*** Dataset records ***

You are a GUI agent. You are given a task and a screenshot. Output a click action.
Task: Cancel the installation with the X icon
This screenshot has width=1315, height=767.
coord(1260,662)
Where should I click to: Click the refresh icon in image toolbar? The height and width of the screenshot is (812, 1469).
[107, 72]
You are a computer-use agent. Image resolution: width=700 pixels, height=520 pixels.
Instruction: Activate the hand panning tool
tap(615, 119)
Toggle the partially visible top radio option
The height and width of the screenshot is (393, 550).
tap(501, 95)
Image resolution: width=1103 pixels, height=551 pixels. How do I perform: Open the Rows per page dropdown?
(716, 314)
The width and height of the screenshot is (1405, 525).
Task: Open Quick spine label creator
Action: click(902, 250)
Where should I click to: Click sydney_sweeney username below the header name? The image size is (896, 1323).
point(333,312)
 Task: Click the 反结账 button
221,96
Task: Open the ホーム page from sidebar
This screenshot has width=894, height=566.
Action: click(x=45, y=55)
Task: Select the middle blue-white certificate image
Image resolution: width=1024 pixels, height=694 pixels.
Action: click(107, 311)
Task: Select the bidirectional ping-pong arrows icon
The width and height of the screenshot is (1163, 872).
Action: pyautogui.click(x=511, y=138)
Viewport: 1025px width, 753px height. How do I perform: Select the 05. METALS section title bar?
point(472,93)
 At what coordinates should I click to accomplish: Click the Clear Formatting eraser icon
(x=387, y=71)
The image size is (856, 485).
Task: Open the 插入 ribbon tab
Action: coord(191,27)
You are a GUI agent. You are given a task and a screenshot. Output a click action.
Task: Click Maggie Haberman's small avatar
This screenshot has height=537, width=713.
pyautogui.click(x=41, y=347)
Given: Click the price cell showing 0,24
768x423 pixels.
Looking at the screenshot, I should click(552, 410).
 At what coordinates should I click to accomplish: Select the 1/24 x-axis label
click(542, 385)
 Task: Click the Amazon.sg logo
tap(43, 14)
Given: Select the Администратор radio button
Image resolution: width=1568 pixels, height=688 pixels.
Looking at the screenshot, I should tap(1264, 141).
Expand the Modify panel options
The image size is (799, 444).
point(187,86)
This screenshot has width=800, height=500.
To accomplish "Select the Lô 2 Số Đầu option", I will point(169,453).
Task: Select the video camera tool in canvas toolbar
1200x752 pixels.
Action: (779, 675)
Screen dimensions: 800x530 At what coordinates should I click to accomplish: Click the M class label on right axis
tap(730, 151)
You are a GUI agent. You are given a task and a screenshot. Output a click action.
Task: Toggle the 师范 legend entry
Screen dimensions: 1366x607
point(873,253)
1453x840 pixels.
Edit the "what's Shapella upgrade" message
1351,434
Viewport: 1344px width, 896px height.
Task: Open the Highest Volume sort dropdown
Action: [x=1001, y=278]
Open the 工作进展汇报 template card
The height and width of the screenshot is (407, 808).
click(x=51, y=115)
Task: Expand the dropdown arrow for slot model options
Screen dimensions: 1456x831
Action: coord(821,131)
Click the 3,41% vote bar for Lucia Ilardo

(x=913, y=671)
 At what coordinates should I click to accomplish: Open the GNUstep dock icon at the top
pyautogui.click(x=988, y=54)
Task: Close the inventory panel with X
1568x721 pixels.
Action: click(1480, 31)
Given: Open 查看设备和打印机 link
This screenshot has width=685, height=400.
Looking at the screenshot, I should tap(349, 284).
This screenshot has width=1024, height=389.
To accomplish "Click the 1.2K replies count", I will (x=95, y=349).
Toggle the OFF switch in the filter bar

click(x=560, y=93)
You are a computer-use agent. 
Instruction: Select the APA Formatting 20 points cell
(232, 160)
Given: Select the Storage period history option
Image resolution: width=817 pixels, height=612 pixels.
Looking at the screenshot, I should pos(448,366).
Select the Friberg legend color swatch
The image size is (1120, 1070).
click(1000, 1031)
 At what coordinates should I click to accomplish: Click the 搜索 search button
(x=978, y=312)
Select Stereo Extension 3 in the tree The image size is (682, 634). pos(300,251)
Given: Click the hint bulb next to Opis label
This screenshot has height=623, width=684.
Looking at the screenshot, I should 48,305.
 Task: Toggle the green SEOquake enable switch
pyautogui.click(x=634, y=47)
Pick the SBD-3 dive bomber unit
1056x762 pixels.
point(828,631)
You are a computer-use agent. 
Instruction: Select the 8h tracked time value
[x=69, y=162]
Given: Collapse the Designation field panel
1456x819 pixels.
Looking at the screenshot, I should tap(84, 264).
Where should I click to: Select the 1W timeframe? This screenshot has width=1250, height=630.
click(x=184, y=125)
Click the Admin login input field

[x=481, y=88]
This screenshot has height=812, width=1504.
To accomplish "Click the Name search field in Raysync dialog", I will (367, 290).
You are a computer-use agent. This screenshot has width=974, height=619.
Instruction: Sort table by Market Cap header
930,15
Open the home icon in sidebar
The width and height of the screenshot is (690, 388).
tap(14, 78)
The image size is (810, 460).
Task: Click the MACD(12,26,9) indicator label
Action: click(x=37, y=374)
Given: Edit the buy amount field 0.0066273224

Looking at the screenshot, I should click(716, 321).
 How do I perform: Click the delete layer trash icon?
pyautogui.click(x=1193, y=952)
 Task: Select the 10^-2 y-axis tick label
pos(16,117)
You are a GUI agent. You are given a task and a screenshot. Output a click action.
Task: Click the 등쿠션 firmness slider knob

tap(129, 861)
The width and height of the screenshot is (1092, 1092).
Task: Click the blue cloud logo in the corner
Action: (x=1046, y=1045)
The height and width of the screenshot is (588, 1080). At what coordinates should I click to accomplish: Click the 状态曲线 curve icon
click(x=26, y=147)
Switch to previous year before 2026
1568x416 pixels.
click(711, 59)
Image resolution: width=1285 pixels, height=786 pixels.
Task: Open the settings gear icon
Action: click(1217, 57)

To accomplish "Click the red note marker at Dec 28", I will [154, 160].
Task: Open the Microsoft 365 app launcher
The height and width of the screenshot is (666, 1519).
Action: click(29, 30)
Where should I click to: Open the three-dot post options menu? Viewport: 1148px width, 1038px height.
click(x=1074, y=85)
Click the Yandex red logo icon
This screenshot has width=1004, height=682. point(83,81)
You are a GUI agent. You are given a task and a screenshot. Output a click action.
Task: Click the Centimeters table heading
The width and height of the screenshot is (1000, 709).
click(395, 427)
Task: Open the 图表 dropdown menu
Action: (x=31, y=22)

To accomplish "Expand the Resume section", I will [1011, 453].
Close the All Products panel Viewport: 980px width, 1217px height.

***

Task: Pull every line containing "Expand" from the entries above and copy it.

Problem solution:
Expand the Modify panel options
Task: Expand the dropdown arrow for slot model options
To accomplish "Expand the Resume section", I will [1011, 453].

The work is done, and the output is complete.